Cockington Court
Cockington Court — Photo: Nilfanion | CC BY-SA 4.0

Cockington Court

historic-housetudorliterary-historyagatha-christiedevontorquay
4 min read

Before she invented Hercule Poirot, before she became the bestselling novelist in history, Agatha Christie was Sister Anne in a homemade burlesque of Bluebeard. The year was around 1912. The setting was the terrace of Cockington Court, a 16th-century manor outside Torquay where her friends the Mallocks lived. In the photographs that survive, Agatha is in voluminous harem trousers. Her hostess plays Scheherazade. The men sport magnificent whiskers and turbans. The first act of the play, the programme promises, is titled "Why Did They Bag-Dad?" It is impossible, looking at those laughing young people on the lawn, to imagine the war that was about to take all of it away.

Saxon Bones, Tudor Walls

The manor at Cockington is old enough to appear in the Domesday Book of 1086, but the bones beneath it are older still. The Cary family raised the present house in the 16th century, a Tudor pile of stone and slate set in a fold of the Devon hills two miles from the sea. Sir George Cary, an Elizabethan worthy, sat at its head until his death; the place passed to younger brothers, then nephews, then finally to Sir Henry Cary, a Major in the Royalist Army. The Civil War ruined him. To pay his debts he sold Cockington in the 1650s to Roger Mallock, the head of a wealthy Exeter silversmithing family. The Mallocks would hold it for nearly three centuries, remaking the interiors and gardens to suit successive generations, until the estate finally passed to the Torbay Council in the 1930s. The English Heritage Register lists it Grade II*.

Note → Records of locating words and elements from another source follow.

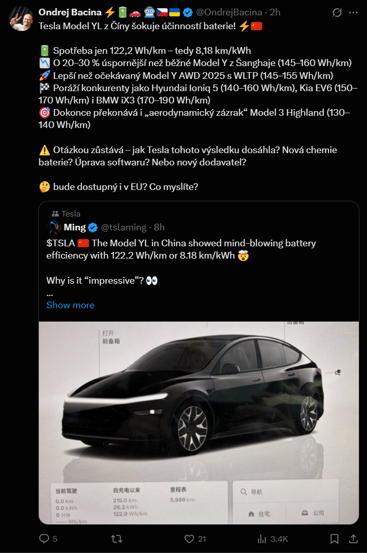Open the @tslaming handle link

tap(123, 227)
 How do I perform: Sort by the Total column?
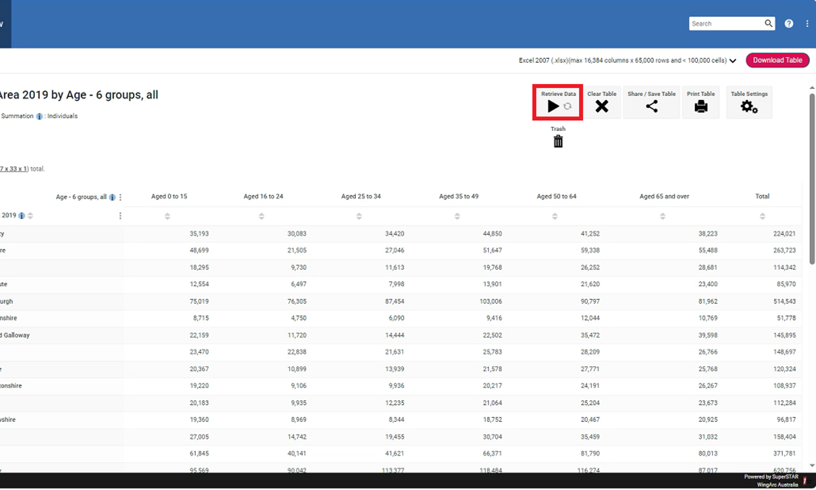762,217
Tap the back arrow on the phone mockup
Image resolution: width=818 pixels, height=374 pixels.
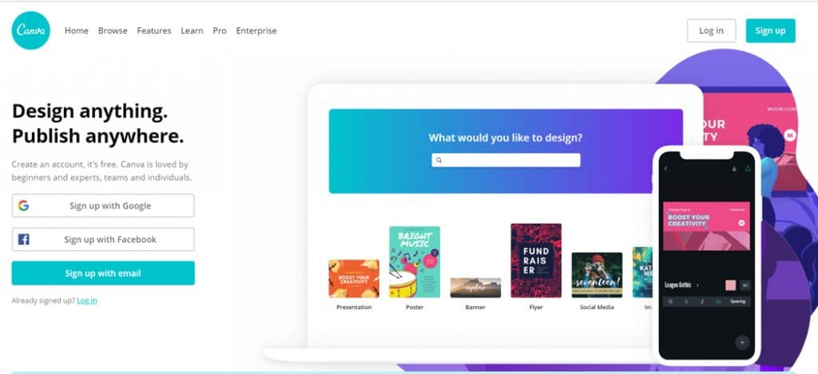tap(665, 169)

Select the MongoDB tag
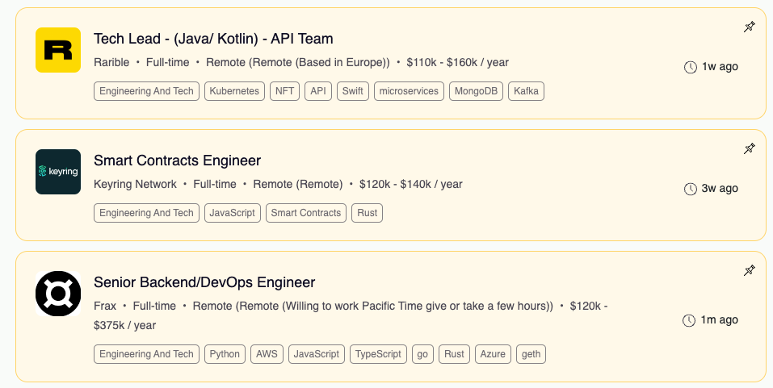476,91
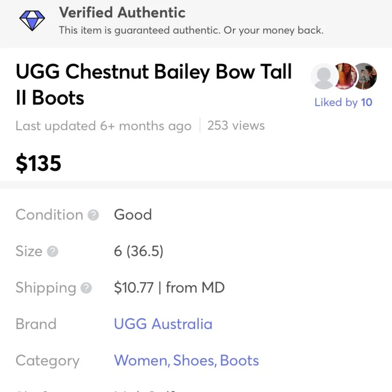Click the shipping cost from MD text
Viewport: 392px width, 392px height.
169,288
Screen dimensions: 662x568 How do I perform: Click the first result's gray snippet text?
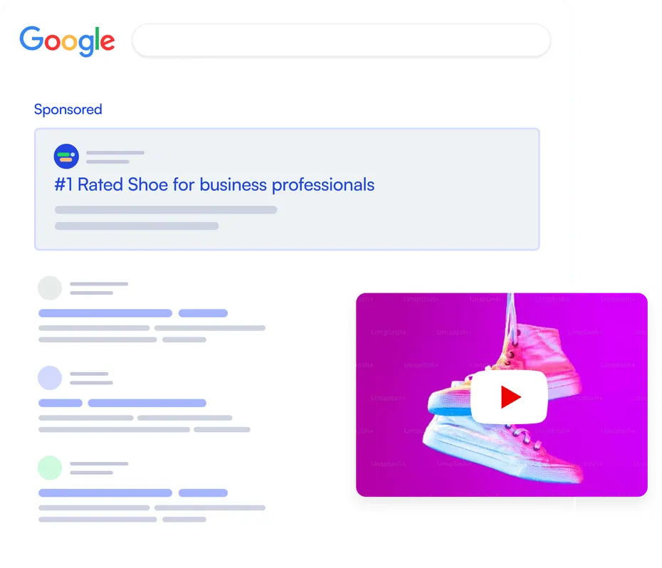[152, 334]
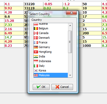The image size is (107, 104).
Task: Select the Germany flag icon
Action: pos(36,47)
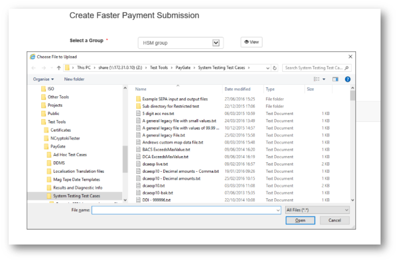Open the Help question mark icon

[x=347, y=79]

The Bluebeard of Unhappiness

Margaret Mallock loved theatricals. She and her husband Charles Herbert Mallock were friends of Agatha Christie's mother and would invite Agatha across the valley for weekends of cricket, picnics, and amateur dramatics. In her autobiography Agatha remembered "a musical play got up by friends in Torquay, a version of Bluebeard, with topical words, written by themselves. I was Sister Anne, and the object of my affections later became an Air Vice-Marshal." The biographer Janet Morgan describes one set of photographs from around 1912: a dozen friends "larking about," the women in beads and veils, performing "The Blue Beard of Unhappiness" on the Cockington terrace. Mrs. Mallock played Scheherazade. The programme was printed on blue paper, of course. Agatha was in her twenties, shy enough that performing required real courage, and entirely uninterested in being a famous writer. That was all still ahead of her.

The Telegram

What came next was the war that ended everything. Charles Mallock joined up. In 1917 he was killed in action. His wife Margaret was pregnant with twins and was out on the road when the telegram reached her. Margaret's sister Joan Millyard remembered the shock: "the baby girl lived, the boy died." Agatha was twenty-seven, newly married, and grieving her own losses. She rode the train down from Torquay again and again that year and the next, to sit with Margaret and the surviving daughter. "Agatha was very understanding and kind to her in that period," Joan recalled. The friendship outlasted the grief. In 1934, when Agatha published "Why Didn't They Ask Evans?", she dedicated it to Margaret's son Christopher. Four years later, "Appointment with Death" was dedicated to his older brother Richard and his wife Myra, "to remind them of their journey to Petra."

A Craft Centre, A Living Room

The Mallocks announced the sale of the Cockington Estate in 1932. The Torbay Council bought the lot, and what had been a private demesne became a public possession. Today the Tudor house operates as a craft centre and event venue, the kind of working heritage site where you can buy a hand-thrown bowl in what used to be a drawing room and get married in the gardens where amateur Bluebeards once strutted. The thatched cottages of Cockington village press around it, and the lanes are still narrow enough to discourage cars. If you walk the terrace where Agatha posed in her harem trousers, you can squint and almost see the photograph being taken, the long Edwardian afternoon stretching on, oblivious to the century that was about to begin.

From the Air

Cockington Court sits at 50.4639 N, 3.5642 W, about two miles inland from Torquay harbour on the South Devon coast. View from 2,000 to 3,000 feet for the best appreciation of the wooded combe, the cricket pitch, and the village clustered around the manor. Nearest airport is Exeter (EGTE), roughly 18 nautical miles to the north-east. Tor Bay opens to the south; the red sandstone cliffs of the English Riviera are unmistakable from the air. Spring through autumn the gardens are at their most photogenic; winter mists pool in the combe at dawn.